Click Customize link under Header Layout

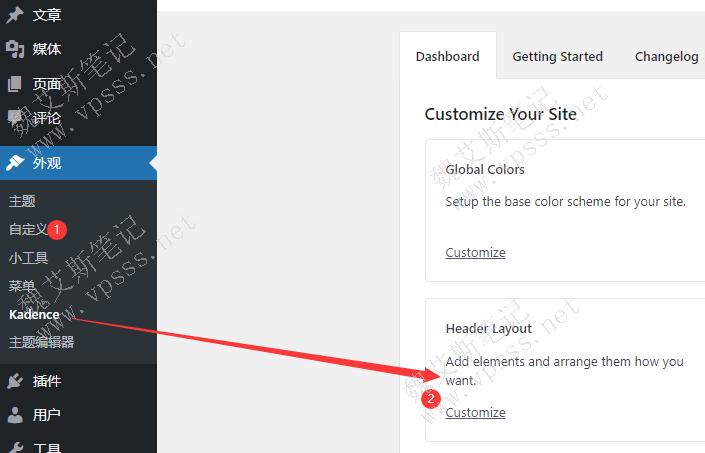(x=475, y=413)
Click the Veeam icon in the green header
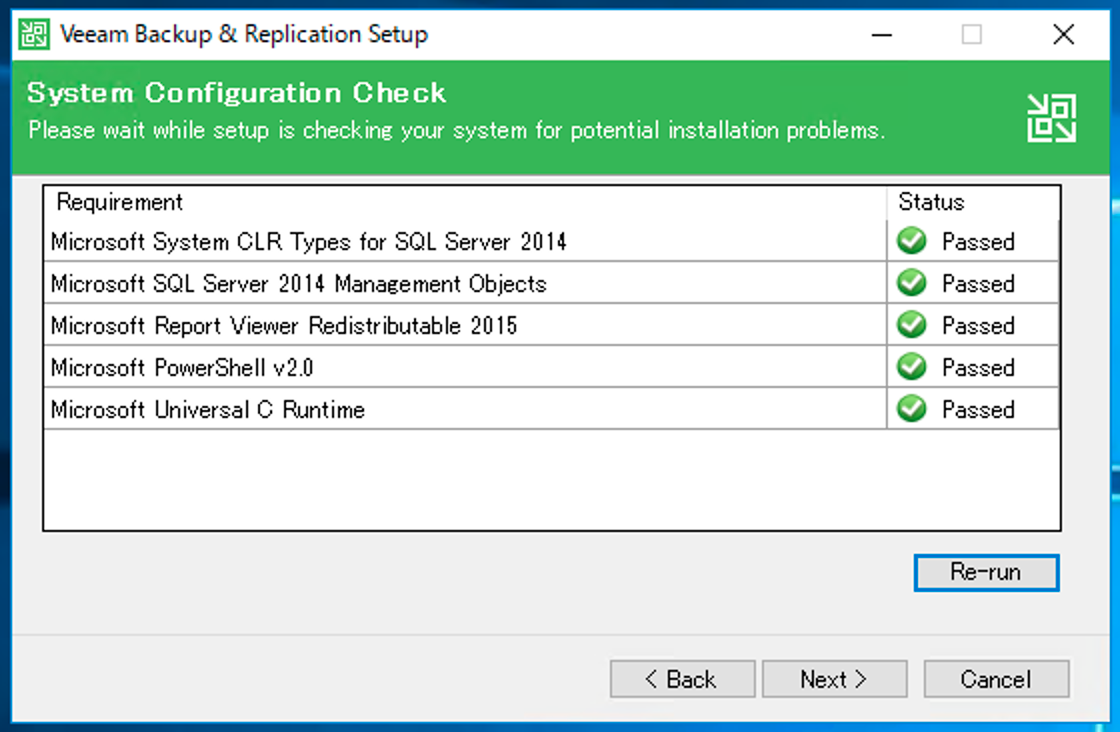This screenshot has width=1120, height=732. point(1051,116)
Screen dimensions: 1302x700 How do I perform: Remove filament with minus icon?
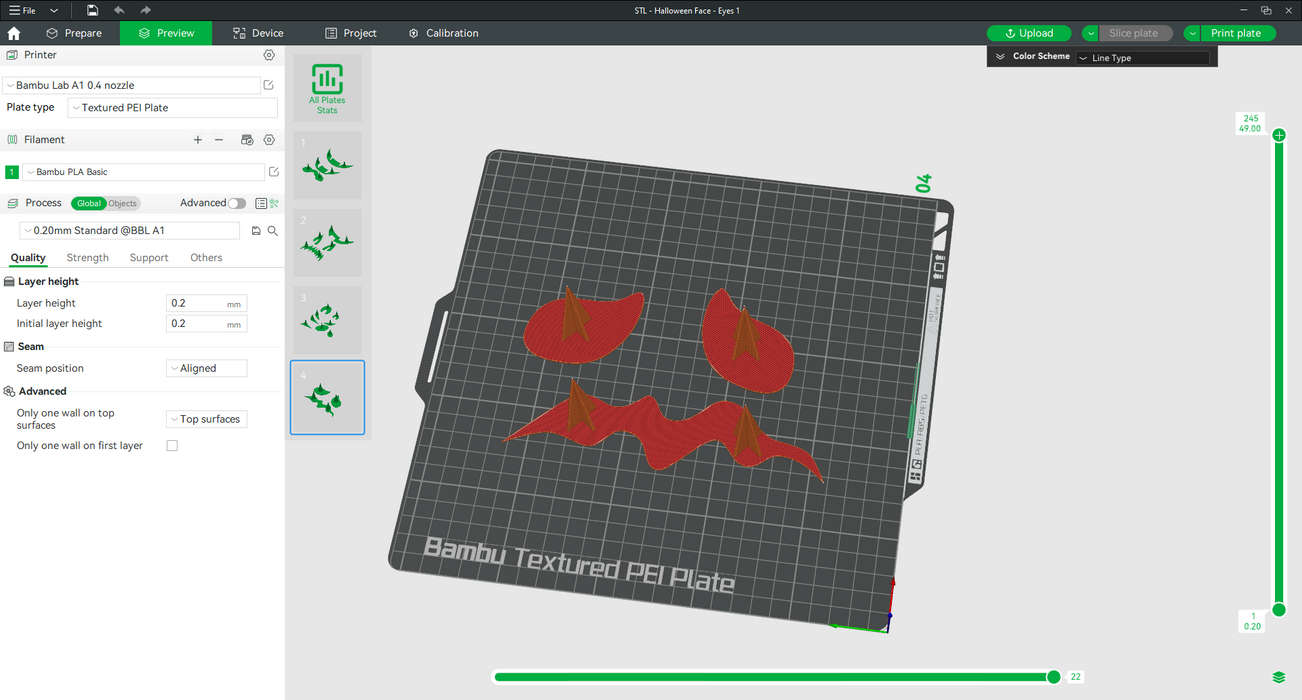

**Directions for this task:** Print every entry above again, exactly as written. Leave the images out.

**Response for this exercise:**
Click Customize link under Header Layout

(x=475, y=413)
Click the Veeam icon in the green header
This screenshot has width=1120, height=732. point(1051,116)
Screen dimensions: 1302x700 How do I perform: Remove filament with minus icon?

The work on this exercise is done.